A scene from “i am a good person, i am a bad person”

It may be a wry joke that the very modestly budgeted Canadian feature i am a good person/i am a bad person begins with a kind of down-market money shot. While their teenaged son bellows about something or other from the other side of a locked bedroom door, a married couple engage in some furtive fooling around, culminating in a spit-take that would seem outrageously graphic if it weren't also so amusingly banal. It's a moment that seems to push against taboos while also rooting the action in a recognizable everyday reality.

This sharply double-edged gesture is very much in keeping with a running motif of twinned perspectives. As the title suggests, i am a good person/i am a bad person is a film that tries to see things from both sides of its slender story. It's basically a duet between two characters: Ruby White, a struggling independent filmmaker hawking her wares on the international festival circuit, and her 18-year-old daughter Sara, who joins her mother on one of these jaunts across the pond.
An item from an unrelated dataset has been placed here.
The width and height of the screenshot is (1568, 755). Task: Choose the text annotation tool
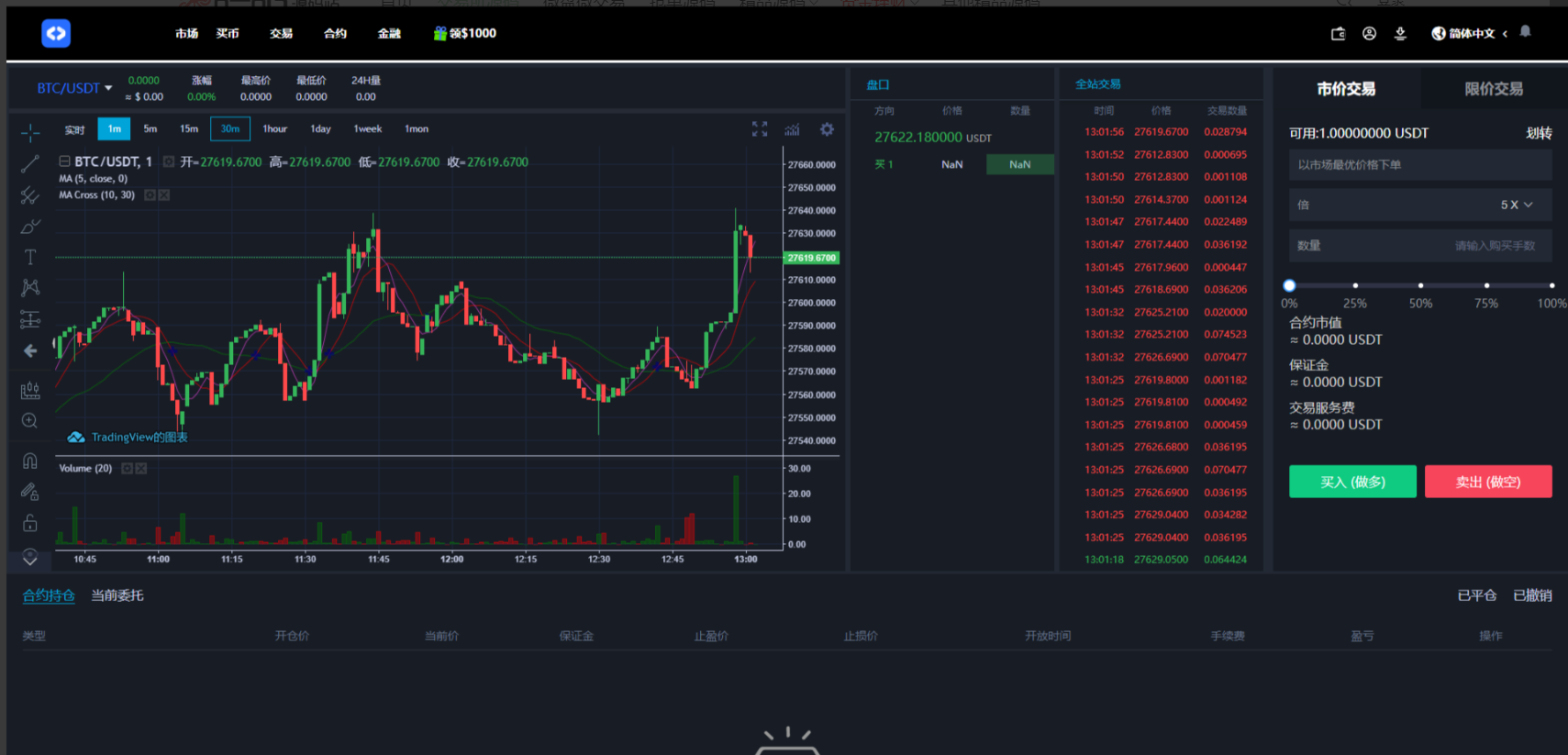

That Ruby and Sara are played by real-life mother and daughter Ingrid Veninger (the film's writer and director) and Hallie Switzer imparts a provocatively autobiographical element to the proceedings, as does the knowledge that the film was speedily conceived and produced during a real-life trip much like the one onscreen – less a case of art imitating life than being quickly shaped and moulded to its contours.
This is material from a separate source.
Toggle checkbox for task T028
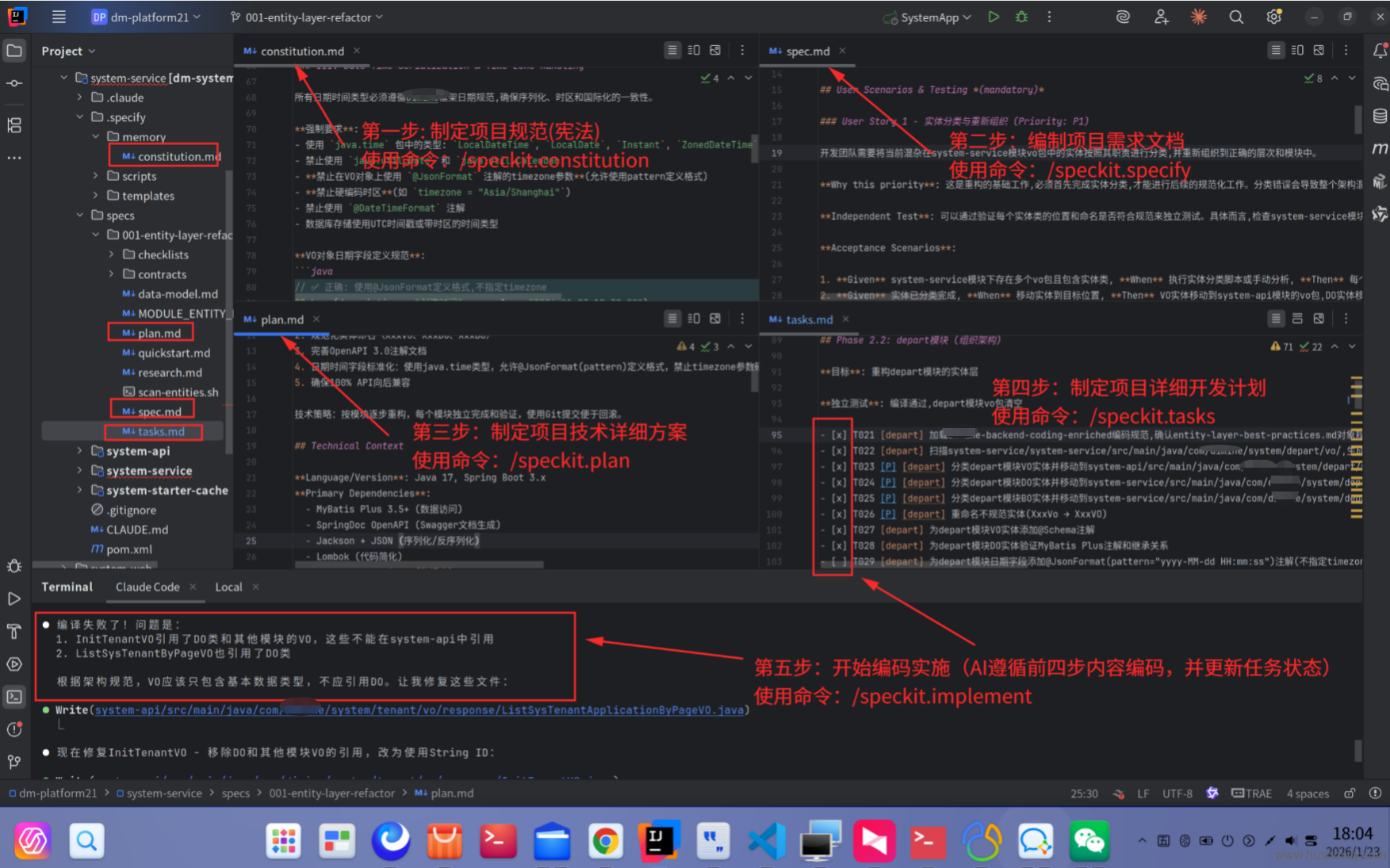Screen dimensions: 1390x868 839,545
This subtle commingling of dramatic and quasi-documentary imperatives has been Veninger's MO over the course of three increasingly confident and impressive features. Her ability to make compelling drama out of limited resources and quotidian scenarios has made her something of an Canadian-indie darling – the reigning queen of a self-created genre that might be termed "humble-core." And yet what's most striking about i am a good person/i am a bad person is how un-ingratiating it is, starting with Veninger's own performance. If Ruby White is meant to be a self-portrait of Veninger as the hustling microbudget auteur, it's hardly overly flattering, locating deep veins of insecurity and self-regard underneath the character's bubbly exterior.

Ruby's wearying behaviour creates a rift between her and Sara (who is nursing some worries of her own) which catalyzes the rest of the narrative. They decide to split up for the remainder of the trip, with Sara rerouting from Britain to Paris to visit her cousin and Ruby heading to Berlin for more screenings, one of which prompts a serious crisis of confidence. Ruby's storyline is more symbolically potent – chastened by an audience member's response to the film, she dons a sandwich board scrawled with the film's title and wanders through the city polling civilians about their self-image – but Sara's journey is the heart of the picture.
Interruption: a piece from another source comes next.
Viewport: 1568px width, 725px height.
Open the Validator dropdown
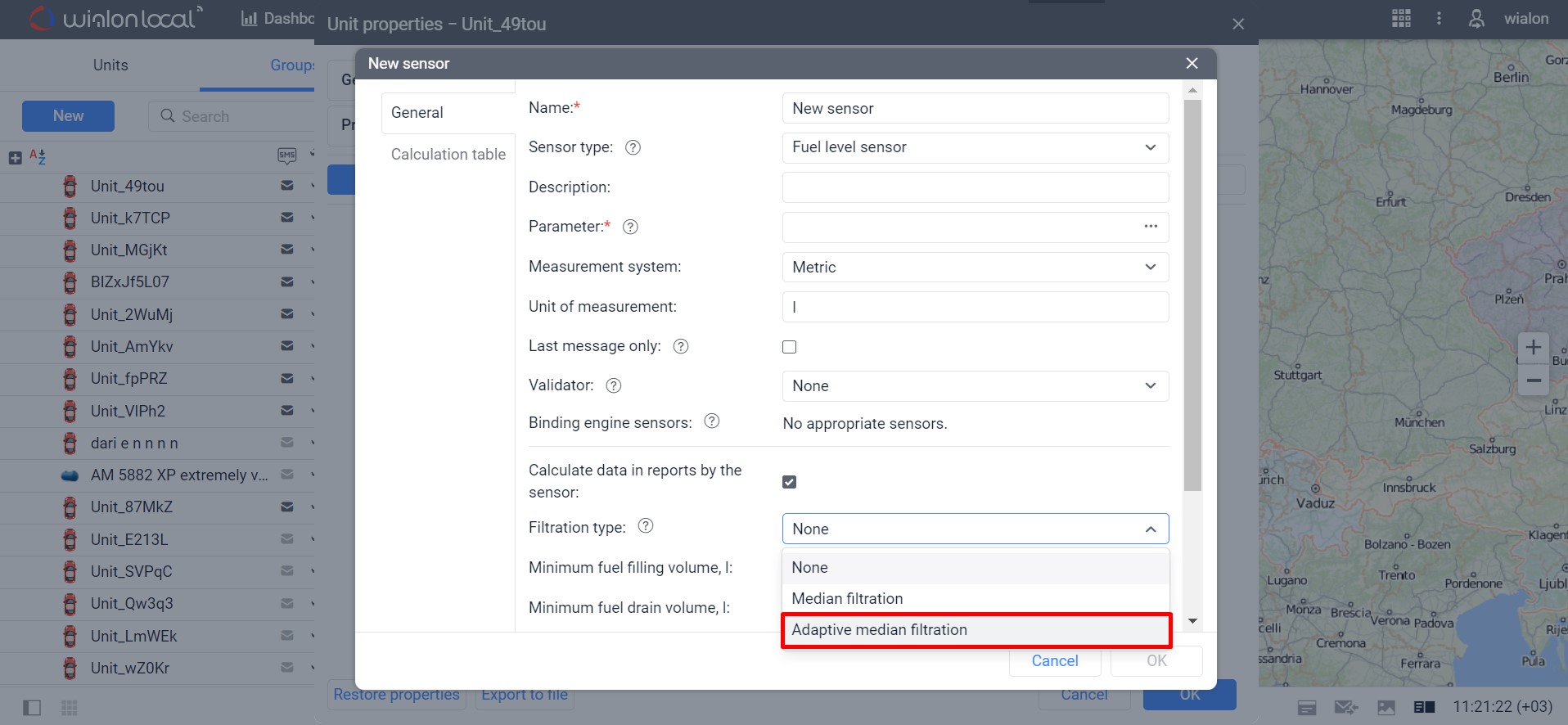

Switzer, who previously starred in Veninger's similarly flyweight Modra (a road-movie-cum-romance shot in and around the filmmaker's family home in Slovakia) does deceptively artless work. As a young woman with suddenly good reason to measure the distance between herself and her mother, she adroitly manages a few moments of dramatic heavy lifting while keeping her performance loose and off-the-cuff in accordance with the film's overall style. In a way, her best co-star is cinematographer Benjamin Lichty, whose DV camerawork is nimble enough to keep up with certain on-the-fly developments while also allowing for stray moments of visual beauty – glancing grace notes for a film that plays beautifully in a minor key.